---- SOURCE RECORDS

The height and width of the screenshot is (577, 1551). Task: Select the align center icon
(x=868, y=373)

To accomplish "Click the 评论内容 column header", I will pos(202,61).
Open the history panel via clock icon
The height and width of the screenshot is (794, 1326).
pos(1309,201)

--------

■ **EXERCISE BRIEF**
When you copy the data, keep every line word for word.

■ **SOLUTION TO THIS PROBLEM**
The height and width of the screenshot is (577, 1551). Task: Select the align center icon
(x=868, y=373)

To accomplish "Click the 评论内容 column header", I will pos(202,61).
Open the history panel via clock icon
The height and width of the screenshot is (794, 1326).
pos(1309,201)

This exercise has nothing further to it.